"J'écoute beaucoup la radio et je suis une fétichiste des voix", confesse Carla Demierre à propos de son précédent ouvrage "Autoradio" (Éditions Héros-Limite, 2019). L'autrice entend bien récidiver dans "Qui est là?" en mettant en scène et en sons des situations insolites ou des dons paranormaux comme la voyance.
Fascinée par les machines parlantes (phonographe Edison, bande magnétique, dictaphone, etc.), Carla Demierre s'amuse à transcender des narrations où les protagonistes échappent à la banalité par des présences étranges, des voix venues d'ailleurs dont ils sont les cueilleurs malgré eux, la plupart du temps.
Ce livre est aussi une modeste collection d'oreilles tendues vers l'invisible.
Faire parler les morts
En commençant par restituer les expériences de Friedrich Jürgenson, compositeur et peintre suédois, en 1959 sur la bande magnétique de son enregistreur portable, l'autrice suggère que des voix d'outre-tombe pourraient se fixer sur des supports matériels, comme le Suédois le crut aussi en ouvrant tout un champ de recherches sur le paranormal et plus tard la musique acousmatique.
Smith trouvait qu'elle valait mieux qu'un portrait aux yeux révulsés avec un phylactère filandreux qui vous sort de la bouche comme la sève brute d'une plante.
Le récit le plus fouillé du recueil nous replonge dans la Genève du tournant du 20e siècle en pleine séance spirite.
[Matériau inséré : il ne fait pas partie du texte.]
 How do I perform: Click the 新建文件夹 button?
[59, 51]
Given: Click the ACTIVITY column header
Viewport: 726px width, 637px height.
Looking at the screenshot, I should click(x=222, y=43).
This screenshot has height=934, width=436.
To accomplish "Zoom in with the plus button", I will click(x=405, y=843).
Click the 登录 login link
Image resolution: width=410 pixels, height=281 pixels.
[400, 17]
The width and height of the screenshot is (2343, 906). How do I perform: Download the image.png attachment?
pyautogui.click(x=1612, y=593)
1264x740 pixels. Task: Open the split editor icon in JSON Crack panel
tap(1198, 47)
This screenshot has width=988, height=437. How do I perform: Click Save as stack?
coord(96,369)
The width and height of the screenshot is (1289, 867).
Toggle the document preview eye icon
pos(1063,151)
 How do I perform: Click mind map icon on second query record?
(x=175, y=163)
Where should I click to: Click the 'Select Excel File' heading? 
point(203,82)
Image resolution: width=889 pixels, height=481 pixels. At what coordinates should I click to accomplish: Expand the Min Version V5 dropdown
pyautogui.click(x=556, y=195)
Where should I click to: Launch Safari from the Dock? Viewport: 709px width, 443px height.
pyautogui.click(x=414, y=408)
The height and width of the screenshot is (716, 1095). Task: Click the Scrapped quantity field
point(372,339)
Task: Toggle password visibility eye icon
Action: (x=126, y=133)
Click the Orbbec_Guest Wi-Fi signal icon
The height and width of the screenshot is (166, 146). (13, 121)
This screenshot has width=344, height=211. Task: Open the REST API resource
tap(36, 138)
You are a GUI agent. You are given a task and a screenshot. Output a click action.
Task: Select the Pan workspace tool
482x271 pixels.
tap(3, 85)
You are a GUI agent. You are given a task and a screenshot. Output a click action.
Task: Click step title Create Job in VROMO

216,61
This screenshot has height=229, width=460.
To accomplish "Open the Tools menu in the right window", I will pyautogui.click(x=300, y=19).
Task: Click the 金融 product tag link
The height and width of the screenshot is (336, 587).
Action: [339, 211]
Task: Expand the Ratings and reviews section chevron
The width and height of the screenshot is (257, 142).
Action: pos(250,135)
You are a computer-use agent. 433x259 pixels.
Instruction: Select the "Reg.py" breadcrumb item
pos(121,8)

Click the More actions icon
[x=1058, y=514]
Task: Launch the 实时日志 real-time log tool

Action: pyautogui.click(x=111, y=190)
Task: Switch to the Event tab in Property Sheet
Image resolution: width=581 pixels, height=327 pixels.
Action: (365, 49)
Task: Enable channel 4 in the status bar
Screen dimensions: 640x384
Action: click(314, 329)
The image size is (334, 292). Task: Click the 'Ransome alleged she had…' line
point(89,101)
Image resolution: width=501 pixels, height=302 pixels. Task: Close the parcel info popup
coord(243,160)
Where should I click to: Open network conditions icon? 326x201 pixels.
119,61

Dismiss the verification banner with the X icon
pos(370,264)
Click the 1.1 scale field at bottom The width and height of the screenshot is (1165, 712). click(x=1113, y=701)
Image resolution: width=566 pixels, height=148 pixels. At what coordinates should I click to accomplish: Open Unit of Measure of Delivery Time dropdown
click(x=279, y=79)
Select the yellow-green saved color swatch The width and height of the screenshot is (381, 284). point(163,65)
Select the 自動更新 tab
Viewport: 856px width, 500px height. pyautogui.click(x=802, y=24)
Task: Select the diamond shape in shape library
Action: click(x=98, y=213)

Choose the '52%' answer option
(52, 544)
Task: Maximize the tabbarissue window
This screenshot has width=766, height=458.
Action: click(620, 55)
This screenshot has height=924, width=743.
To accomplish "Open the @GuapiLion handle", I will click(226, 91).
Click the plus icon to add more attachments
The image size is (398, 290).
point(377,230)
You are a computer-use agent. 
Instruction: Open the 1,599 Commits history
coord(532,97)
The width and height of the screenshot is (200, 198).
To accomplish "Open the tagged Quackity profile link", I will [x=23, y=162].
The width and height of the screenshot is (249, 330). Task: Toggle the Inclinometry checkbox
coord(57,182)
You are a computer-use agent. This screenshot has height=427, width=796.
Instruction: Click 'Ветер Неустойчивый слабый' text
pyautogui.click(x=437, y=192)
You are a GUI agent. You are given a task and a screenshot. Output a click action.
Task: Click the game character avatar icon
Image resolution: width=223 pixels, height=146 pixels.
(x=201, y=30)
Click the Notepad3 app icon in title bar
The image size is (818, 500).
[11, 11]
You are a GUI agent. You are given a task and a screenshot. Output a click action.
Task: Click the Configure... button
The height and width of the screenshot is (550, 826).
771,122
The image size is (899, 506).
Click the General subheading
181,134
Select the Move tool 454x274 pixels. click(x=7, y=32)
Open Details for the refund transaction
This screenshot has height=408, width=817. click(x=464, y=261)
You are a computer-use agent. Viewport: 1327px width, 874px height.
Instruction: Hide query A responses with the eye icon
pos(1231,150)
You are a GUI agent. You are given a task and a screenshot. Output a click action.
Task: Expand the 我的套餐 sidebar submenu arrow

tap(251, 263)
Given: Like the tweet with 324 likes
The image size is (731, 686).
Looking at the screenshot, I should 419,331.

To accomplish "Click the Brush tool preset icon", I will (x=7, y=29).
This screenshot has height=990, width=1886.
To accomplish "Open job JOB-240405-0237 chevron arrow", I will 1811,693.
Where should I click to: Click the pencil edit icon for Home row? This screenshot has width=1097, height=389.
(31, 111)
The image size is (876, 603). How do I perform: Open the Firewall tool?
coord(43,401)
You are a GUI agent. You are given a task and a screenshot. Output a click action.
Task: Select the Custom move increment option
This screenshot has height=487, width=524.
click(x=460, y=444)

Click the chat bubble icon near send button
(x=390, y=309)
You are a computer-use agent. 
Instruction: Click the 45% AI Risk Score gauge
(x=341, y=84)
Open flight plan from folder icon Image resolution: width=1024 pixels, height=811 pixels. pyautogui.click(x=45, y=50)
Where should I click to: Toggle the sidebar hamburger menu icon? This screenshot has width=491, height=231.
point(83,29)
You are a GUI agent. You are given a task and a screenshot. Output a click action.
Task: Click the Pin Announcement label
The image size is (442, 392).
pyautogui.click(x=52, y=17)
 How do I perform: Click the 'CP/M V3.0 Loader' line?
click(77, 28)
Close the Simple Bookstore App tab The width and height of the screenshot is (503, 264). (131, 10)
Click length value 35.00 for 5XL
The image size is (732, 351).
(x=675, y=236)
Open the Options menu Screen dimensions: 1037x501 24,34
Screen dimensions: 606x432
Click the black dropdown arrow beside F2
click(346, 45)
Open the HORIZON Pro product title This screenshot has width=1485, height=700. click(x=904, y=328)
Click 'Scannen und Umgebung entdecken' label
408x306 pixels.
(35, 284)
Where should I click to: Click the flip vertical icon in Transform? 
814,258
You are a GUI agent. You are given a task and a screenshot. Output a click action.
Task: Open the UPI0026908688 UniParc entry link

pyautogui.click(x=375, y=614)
La médium Hélène Smith y devint célèbre grâce au psychologue Théodor Flournoy. Quelle archive posséderions-nous si le savant avait recueilli sur un phonographe ses transes en langue "martienne"? Chercheuse d'inconscient elle-même, Smith n'en fut pas moins instrumentalisée par le scientifique. En pleine ère industrielle, cet artisanat spirite fut bientôt dépassé par la fabrication de plus en plus sophistiquée d'enregistreurs et l'essor des médias électroniques, autre forme de domination occidentale.
Voix des défunts ou de radio?
Si Edison, l'inventeur du phonographe en 1877, pensait aussi enregistrer sur des rouleaux la voix des morts sur son Nécrophone, la prosopopée occupe la plupart des micro-récits de Carla Demierre. Cette figure rhétorique qui permet de faire parler les défunts et les allégories s'avère un très ancien ressort dramaturgique et entraîne les dialogues dans l'improbable et la profondeur mémorielle. Car ces présences spectrales bégayent plus qu'elles ne communiquent, se répètent et divaguent sans jamais se "fixer". Plusieurs tentatives techniques ont essayé de capter ces voix immatérielles dans la bande passante des télécommunications.
Dépossession technologique
Attentive aux matériaux du quotidien dont elle s'inspire (article de journal, chanson, conversation), Carla Demierre instille dans ses récits une distanciation ironique, donnant à entendre, au propre comme au figuré, la dépossession de l'ancrage corporel des voix par les machines parlantes, telle cette borne auditive nommée Alexa bizutée par ses maîtres.
A l'illusion d'un conservatoire vocal de l'au-delà, elle s'interroge plutôt sur notre obsession des traces et leur oubli immédiat dans la multitude des sollicitations. Sa revendication du fragment, ses mises en écriture sonore en disent finalement long sur les impasses de nos désirs face aux prothèses techniques, et notre difficulté à communiquer… tant avec les vivants qu'avec les morts, sans porter de jugement.
Christian Ciocca/ld
Carla Demierre, "Qui est là?", collection ShushLarry, Art&Fiction, 2020.